◆ ENUNCIADO DEL EJERCICIO 1
Actualiza en los registros el tramo que va desde la línea que contiene "Sort connections by" hasta la que contiene "(x=1497, y=565)", ambas incluidas, cambiando "square" por "round" sin tocar nada más. Entrega únicamente esas líneas.

◆ PÁGINA
▬▬▬▬▬▬

En el mundo académico, citar las obras de otros no es una mera cortesía, sino un requisito normativo. De hecho, resulta casi imposible imaginar la publicación de un artículo en una revista reputada sin una lista adjunta de referencias. El plagio es uno de los pocos actos que pueden acabar con una carrera académica brillante.

Las citas sitúan en su marco la investigación y ayudan a orientar al lector. Permiten al lector evaluar la obra de un autor a partir de la calidad patente de las referencias seleccionadas y a rastrear obras antes desconocidas, pero posiblemente útiles.

Eugene Garfield lo entendió. En 1955, Garfield creó el Science Citation Index (SCI), base de datos en la que figuran todas las referencias citadas en todas las revistas científicas muy respetadas, con lo cual exponía la desperdigada red de conexiones entre los textos. Como él mismo dijo: “Recurriendo a las citas de los autores al compilar el índice de citas, estamos utilizando en realidad a un ejército de participantes en los índices, pues, siempre que un autor indica una referencia, está incluyendo, en realidad, en un índice esa obra desde su punto de vista”. El SCI permitiría a los investigadores seguir cadenas de conocimientos hacia atrás y hacia delante por los enlaces a citas insertas en la bibliografía científica.

Las posibilidades del SCI no se desaprovecharon en la comunidad científica, cuyos miembros se apresuraron a adoptarlo, pero no por las razones por las que habría sido de esperar. El enriquecimiento de la materia estudiada con análisis, conexiones y conclusiones anteriores relativos a los mismos textos citados fue, desde luego, una parte de su atractivo. Sin embargo, más atractiva era la posibilidad de rastrear la influencia académica de uno mismo y de otros a lo largo del tiempo y en diferentes esferas y de descubrir cuáles son los científicos, artículos, revistas e instituciones más citados.

Casi de la noche a la mañana, la humilde referencia bibliográfica adquirió importancia simbólica y la ciencia obtuvo un sistema de puntuación, pero ¿de verdad lo necesitaba?

▬▬▬▬▬▬

◆ DATOS PROPORCIONADOS
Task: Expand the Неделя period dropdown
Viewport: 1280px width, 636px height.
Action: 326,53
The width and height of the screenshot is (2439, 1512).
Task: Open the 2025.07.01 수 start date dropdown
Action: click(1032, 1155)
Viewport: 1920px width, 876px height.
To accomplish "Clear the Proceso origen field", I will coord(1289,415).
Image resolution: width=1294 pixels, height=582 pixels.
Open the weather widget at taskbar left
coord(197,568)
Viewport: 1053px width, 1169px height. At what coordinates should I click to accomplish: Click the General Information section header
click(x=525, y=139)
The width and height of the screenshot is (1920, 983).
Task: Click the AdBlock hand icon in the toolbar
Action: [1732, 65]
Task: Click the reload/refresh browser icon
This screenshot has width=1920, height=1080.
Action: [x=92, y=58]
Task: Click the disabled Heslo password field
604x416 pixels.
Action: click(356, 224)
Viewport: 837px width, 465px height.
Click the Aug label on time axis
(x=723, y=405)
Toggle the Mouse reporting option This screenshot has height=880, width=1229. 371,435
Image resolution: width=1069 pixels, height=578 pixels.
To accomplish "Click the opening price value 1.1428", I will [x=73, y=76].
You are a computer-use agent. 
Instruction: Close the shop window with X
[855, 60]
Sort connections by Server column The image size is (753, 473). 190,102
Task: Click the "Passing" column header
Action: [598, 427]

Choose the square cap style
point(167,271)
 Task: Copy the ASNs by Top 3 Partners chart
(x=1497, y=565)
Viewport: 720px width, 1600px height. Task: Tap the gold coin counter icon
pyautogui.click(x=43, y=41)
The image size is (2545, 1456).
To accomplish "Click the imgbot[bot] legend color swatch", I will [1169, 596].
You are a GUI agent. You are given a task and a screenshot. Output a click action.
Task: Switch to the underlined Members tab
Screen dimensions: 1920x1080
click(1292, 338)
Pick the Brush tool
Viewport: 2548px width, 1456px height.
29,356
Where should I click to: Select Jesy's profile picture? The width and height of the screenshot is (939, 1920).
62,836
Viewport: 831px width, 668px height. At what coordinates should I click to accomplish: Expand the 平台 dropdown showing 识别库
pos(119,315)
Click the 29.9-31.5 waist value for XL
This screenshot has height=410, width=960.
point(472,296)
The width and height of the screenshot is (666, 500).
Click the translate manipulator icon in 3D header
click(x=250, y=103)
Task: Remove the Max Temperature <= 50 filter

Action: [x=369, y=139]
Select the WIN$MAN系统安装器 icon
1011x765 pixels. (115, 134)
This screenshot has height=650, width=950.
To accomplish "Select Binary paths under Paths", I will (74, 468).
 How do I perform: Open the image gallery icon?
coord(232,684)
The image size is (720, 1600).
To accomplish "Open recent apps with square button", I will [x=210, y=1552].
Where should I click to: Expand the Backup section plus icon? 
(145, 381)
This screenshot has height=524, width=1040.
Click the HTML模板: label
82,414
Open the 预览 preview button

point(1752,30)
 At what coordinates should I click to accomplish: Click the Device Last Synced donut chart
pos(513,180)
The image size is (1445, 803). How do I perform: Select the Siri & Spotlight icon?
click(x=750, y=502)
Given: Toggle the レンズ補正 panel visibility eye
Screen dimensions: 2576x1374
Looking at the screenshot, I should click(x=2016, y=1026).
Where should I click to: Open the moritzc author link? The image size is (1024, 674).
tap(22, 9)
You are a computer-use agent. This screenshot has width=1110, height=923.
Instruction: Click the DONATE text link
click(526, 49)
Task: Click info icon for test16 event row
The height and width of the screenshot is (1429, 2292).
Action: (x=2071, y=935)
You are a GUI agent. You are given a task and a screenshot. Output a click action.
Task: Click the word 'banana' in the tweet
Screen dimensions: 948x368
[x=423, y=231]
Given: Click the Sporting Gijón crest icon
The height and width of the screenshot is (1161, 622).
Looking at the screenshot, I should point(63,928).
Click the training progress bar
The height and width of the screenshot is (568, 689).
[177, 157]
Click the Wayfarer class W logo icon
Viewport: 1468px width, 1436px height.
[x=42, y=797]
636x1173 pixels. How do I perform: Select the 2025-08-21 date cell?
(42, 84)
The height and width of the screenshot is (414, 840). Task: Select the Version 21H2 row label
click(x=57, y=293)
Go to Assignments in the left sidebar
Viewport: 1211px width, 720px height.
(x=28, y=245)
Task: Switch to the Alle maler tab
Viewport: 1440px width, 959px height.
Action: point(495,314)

▬▬▬▬▬▬

◆ ENUNCIADO DEL EJERCICIO 2
Devuelve sin cambios el fragmento del texto sobre las citas académicas que va desde "En el mundo" hasta "carrera académica brillante.".

◆ SOLUCIÓN DEL EJERCICIO 1
Sort connections by Server column The image size is (753, 473). 190,102
Task: Click the "Passing" column header
Action: [598, 427]

Choose the round cap style
point(167,271)
 Task: Copy the ASNs by Top 3 Partners chart
(x=1497, y=565)

◆ SOLUCIÓN DEL EJERCICIO 2
En el mundo académico, citar las obras de otros no es una mera cortesía, sino un requisito normativo. De hecho, resulta casi imposible imaginar la publicación de un artículo en una revista reputada sin una lista adjunta de referencias. El plagio es uno de los pocos actos que pueden acabar con una carrera académica brillante.